### [REQUIRED WORK]
An exact restatement of every record is required.

(Dataset entries)
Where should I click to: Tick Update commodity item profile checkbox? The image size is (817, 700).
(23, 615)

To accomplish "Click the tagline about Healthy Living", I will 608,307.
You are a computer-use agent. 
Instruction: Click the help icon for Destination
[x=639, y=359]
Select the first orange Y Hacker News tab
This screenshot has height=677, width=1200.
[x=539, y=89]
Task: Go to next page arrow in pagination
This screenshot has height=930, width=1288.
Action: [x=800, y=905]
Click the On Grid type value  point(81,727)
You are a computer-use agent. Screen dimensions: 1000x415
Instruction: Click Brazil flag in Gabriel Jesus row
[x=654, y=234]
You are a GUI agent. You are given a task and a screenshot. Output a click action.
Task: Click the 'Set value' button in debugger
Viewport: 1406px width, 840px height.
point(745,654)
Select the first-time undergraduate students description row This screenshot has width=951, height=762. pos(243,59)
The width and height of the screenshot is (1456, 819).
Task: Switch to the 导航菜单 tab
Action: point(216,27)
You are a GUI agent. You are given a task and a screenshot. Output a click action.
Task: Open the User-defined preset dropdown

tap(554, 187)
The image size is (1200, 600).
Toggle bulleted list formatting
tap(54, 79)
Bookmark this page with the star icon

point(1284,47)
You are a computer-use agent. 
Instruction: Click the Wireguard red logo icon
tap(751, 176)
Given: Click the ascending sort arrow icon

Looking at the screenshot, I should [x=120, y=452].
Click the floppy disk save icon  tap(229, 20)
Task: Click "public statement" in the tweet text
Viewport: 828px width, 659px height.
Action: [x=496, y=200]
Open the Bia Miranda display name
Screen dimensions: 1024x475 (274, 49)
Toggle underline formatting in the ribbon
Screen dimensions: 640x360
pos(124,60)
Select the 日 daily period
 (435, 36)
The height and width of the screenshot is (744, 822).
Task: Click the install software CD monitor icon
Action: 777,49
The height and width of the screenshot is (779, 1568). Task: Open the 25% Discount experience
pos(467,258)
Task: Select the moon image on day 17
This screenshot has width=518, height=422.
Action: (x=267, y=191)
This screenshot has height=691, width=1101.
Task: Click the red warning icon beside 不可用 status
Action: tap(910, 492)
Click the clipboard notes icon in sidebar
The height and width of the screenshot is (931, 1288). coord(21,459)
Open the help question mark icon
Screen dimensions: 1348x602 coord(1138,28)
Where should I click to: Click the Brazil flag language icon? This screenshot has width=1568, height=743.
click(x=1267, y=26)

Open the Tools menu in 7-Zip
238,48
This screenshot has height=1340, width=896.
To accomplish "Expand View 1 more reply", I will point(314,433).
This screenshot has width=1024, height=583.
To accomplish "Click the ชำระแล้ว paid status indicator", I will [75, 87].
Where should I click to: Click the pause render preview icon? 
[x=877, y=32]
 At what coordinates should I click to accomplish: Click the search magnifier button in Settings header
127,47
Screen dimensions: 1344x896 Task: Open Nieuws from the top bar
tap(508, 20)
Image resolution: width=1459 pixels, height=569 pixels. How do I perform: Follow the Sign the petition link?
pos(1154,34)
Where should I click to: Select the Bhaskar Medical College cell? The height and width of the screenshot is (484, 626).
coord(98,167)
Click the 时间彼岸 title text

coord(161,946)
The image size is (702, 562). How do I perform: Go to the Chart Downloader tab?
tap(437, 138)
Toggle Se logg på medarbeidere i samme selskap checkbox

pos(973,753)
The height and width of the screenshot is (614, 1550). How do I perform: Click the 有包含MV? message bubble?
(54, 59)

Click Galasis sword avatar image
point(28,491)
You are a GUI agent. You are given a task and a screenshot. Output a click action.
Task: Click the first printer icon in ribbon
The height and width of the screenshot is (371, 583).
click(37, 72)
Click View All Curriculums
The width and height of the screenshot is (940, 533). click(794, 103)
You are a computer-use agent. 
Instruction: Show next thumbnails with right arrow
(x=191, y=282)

### [ANSWER TO THIS PROBLEM]
Where should I click to: Tick Update commodity item profile checkbox? The image size is (817, 700).
(23, 615)

To accomplish "Click the tagline about Healthy Living", I will 608,307.
You are a computer-use agent. 
Instruction: Click the help icon for Destination
[x=639, y=359]
Select the first orange Y Hacker News tab
This screenshot has height=677, width=1200.
[x=539, y=89]
Task: Go to next page arrow in pagination
This screenshot has height=930, width=1288.
Action: [x=800, y=905]
Click the On Grid type value  point(81,727)
You are a computer-use agent. Screen dimensions: 1000x415
Instruction: Click Brazil flag in Gabriel Jesus row
[x=654, y=234]
You are a GUI agent. You are given a task and a screenshot. Output a click action.
Task: Click the 'Set value' button in debugger
Viewport: 1406px width, 840px height.
point(745,654)
Select the first-time undergraduate students description row This screenshot has width=951, height=762. pos(243,59)
The width and height of the screenshot is (1456, 819).
Task: Switch to the 导航菜单 tab
Action: point(216,27)
You are a GUI agent. You are given a task and a screenshot. Output a click action.
Task: Open the User-defined preset dropdown

tap(554, 187)
The image size is (1200, 600).
Toggle bulleted list formatting
tap(54, 79)
Bookmark this page with the star icon

point(1284,47)
You are a computer-use agent. 
Instruction: Click the Wireguard red logo icon
tap(751, 176)
Given: Click the ascending sort arrow icon

Looking at the screenshot, I should [x=120, y=452].
Click the floppy disk save icon  tap(229, 20)
Task: Click "public statement" in the tweet text
Viewport: 828px width, 659px height.
Action: [x=496, y=200]
Open the Bia Miranda display name
Screen dimensions: 1024x475 (274, 49)
Toggle underline formatting in the ribbon
Screen dimensions: 640x360
pos(124,60)
Select the 日 daily period
 (435, 36)
The height and width of the screenshot is (744, 822).
Task: Click the install software CD monitor icon
Action: 777,49
The height and width of the screenshot is (779, 1568). Task: Open the 25% Discount experience
pos(467,258)
Task: Select the moon image on day 17
This screenshot has width=518, height=422.
Action: (x=267, y=191)
This screenshot has height=691, width=1101.
Task: Click the red warning icon beside 不可用 status
Action: tap(910, 492)
Click the clipboard notes icon in sidebar
The height and width of the screenshot is (931, 1288). coord(21,459)
Open the help question mark icon
Screen dimensions: 1348x602 coord(1138,28)
Where should I click to: Click the Brazil flag language icon? This screenshot has width=1568, height=743.
click(x=1267, y=26)

Open the Tools menu in 7-Zip
238,48
This screenshot has height=1340, width=896.
To accomplish "Expand View 1 more reply", I will point(314,433).
This screenshot has width=1024, height=583.
To accomplish "Click the ชำระแล้ว paid status indicator", I will [75, 87].
Where should I click to: Click the pause render preview icon? 
[x=877, y=32]
 At what coordinates should I click to accomplish: Click the search magnifier button in Settings header
127,47
Screen dimensions: 1344x896 Task: Open Nieuws from the top bar
tap(508, 20)
Image resolution: width=1459 pixels, height=569 pixels. How do I perform: Follow the Sign the petition link?
pos(1154,34)
Where should I click to: Select the Bhaskar Medical College cell? The height and width of the screenshot is (484, 626).
coord(98,167)
Click the 时间彼岸 title text

coord(161,946)
The image size is (702, 562). How do I perform: Go to the Chart Downloader tab?
tap(437, 138)
Toggle Se logg på medarbeidere i samme selskap checkbox

pos(973,753)
The height and width of the screenshot is (614, 1550). How do I perform: Click the 有包含MV? message bubble?
(54, 59)

Click Galasis sword avatar image
point(28,491)
You are a GUI agent. You are given a task and a screenshot. Output a click action.
Task: Click the first printer icon in ribbon
The height and width of the screenshot is (371, 583).
click(37, 72)
Click View All Curriculums
The width and height of the screenshot is (940, 533). click(794, 103)
You are a computer-use agent. 
Instruction: Show next thumbnails with right arrow
(x=191, y=282)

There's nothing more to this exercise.